Your objective:
Write out these records word for word, starting with the line that contains "Click the Resume green play icon" and going on through the line that contains "point(149,367)".

Data for this task:
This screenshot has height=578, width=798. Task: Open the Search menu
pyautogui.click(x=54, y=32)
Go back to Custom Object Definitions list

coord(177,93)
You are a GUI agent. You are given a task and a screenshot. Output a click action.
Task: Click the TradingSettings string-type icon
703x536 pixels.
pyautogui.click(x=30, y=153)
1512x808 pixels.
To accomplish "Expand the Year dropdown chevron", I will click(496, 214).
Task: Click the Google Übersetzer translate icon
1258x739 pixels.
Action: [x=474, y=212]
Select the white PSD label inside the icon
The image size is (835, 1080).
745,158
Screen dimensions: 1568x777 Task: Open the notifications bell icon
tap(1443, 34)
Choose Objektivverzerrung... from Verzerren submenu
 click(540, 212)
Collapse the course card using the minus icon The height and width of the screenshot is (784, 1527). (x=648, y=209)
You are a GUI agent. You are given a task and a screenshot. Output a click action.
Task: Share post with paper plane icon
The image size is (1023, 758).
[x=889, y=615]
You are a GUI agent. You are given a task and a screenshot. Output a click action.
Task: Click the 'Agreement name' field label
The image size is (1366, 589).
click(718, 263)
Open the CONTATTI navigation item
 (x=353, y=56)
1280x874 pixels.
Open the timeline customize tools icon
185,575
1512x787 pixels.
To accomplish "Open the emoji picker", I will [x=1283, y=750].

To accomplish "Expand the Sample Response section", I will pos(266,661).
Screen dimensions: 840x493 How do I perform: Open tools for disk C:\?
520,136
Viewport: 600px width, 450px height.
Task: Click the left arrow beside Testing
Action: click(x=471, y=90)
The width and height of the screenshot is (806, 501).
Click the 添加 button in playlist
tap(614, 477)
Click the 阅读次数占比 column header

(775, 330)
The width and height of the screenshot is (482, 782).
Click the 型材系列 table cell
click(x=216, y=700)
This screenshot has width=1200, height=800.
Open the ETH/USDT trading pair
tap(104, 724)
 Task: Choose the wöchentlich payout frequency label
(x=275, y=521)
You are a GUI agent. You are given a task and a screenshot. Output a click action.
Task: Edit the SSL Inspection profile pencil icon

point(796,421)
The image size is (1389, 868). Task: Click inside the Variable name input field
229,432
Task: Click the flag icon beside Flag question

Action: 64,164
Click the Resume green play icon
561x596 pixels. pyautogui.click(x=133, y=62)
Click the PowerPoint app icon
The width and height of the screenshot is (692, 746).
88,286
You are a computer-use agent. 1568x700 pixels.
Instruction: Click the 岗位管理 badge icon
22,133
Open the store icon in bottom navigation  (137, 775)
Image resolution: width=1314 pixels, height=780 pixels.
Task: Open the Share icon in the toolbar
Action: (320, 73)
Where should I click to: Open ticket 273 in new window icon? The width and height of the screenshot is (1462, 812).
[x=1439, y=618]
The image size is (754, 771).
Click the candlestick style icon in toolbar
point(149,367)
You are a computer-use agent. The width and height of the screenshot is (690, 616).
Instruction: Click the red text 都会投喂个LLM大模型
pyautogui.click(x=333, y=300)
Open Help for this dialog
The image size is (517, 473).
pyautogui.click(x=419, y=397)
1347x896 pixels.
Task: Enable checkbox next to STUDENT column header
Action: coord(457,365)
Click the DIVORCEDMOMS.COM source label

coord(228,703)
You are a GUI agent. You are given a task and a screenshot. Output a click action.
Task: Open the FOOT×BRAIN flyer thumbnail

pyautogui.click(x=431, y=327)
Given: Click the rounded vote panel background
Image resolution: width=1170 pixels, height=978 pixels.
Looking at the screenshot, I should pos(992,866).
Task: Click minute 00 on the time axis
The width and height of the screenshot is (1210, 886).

Written solution:
Click the Resume green play icon
561x596 pixels. pyautogui.click(x=133, y=62)
Click the PowerPoint app icon
The width and height of the screenshot is (692, 746).
88,286
You are a computer-use agent. 1568x700 pixels.
Instruction: Click the 岗位管理 badge icon
22,133
Open the store icon in bottom navigation  (137, 775)
Image resolution: width=1314 pixels, height=780 pixels.
Task: Open the Share icon in the toolbar
Action: (320, 73)
Where should I click to: Open ticket 273 in new window icon? The width and height of the screenshot is (1462, 812).
[x=1439, y=618]
The image size is (754, 771).
Click the candlestick style icon in toolbar
point(149,367)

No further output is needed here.